Feb-02-2019, 02:07 AM
i have a bunch (2823) of large files typically around 4GB in size but none larger than 2**33-1 (8589934591) bytes in size. these files have typically 100's of MB to a few GB of actual data followed by zero padding out to the end of the file.
i need to truncate all of these files to remove the zero padding without losing any data of non-zero bytes. because there is over 10 TB of data, i want to avoid reading all the files sequentially. but the data can have some sequences of zeros in it still followed by non-zero data, so a binary search is ruled out. my current thought is to read the files backwards, a page size, page aligned at a time an scan that page for any non-zero bytes to record the position of the last non-zero byte. i will just be recording these sizes for now and do the actual truncation at a later date (when i receive all the drives ... i just have a few samples for now).
is this something that is easy to do in Python or should i just do this in C?
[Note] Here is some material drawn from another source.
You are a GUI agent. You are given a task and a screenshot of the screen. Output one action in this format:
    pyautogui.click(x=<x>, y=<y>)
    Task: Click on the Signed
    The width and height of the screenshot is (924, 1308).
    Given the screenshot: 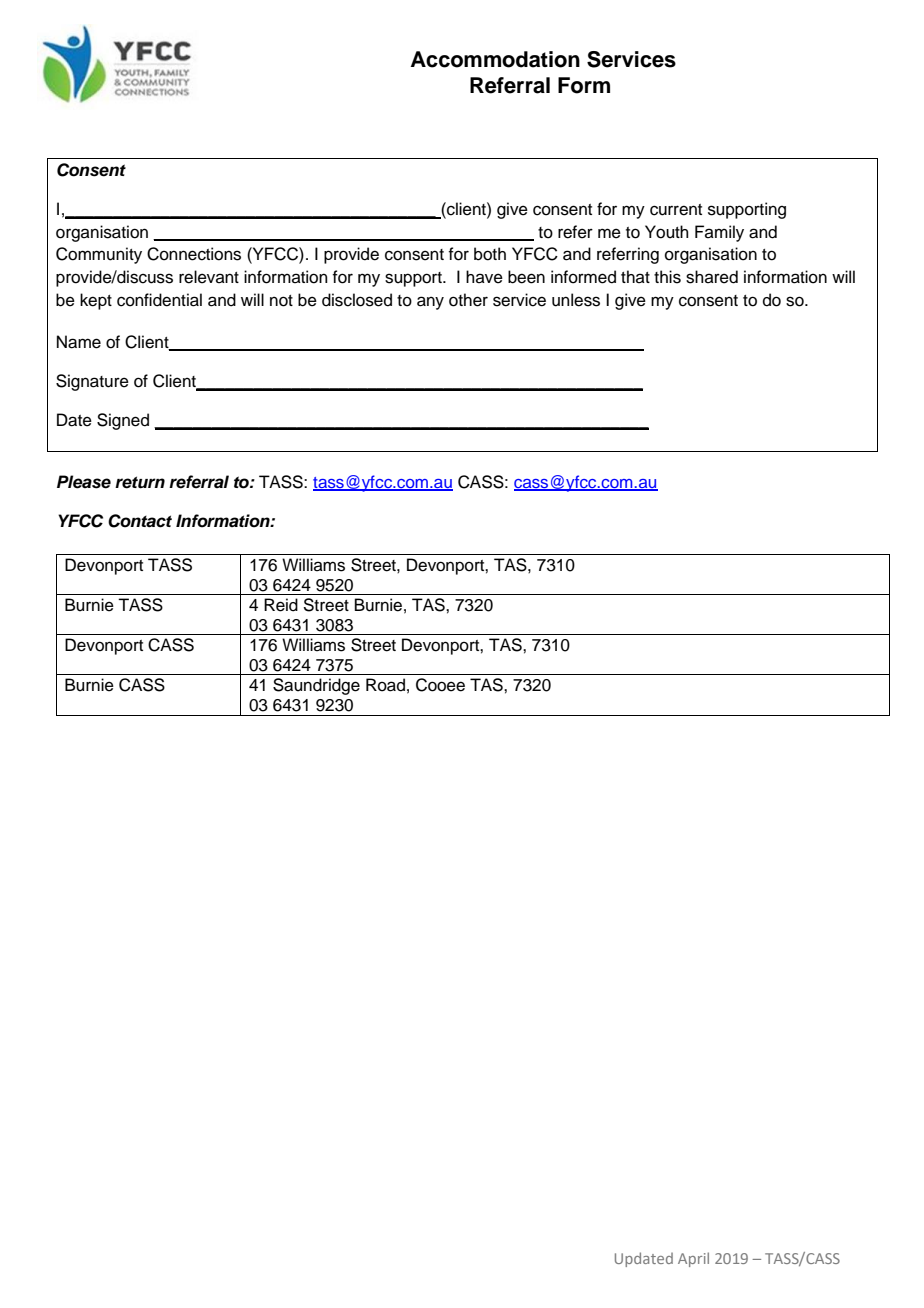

i need to truncate all of these files to remove the zero padding without losing any data of non-zero bytes. because there is over 10 TB of data, i want to avoid reading all the files sequentially. but the data can have some sequences of zeros in it still followed by non-zero data, so a binary search is ruled out. my current thought is to read the files backwards, a page size, page aligned at a time an scan that page for any non-zero bytes to record the position of the last non-zero byte. i will just be recording these sizes for now and do the actual truncation at a later date (when i receive all the drives ... i just have a few samples for now).
is this something that is easy to do in Python or should i just do this in C?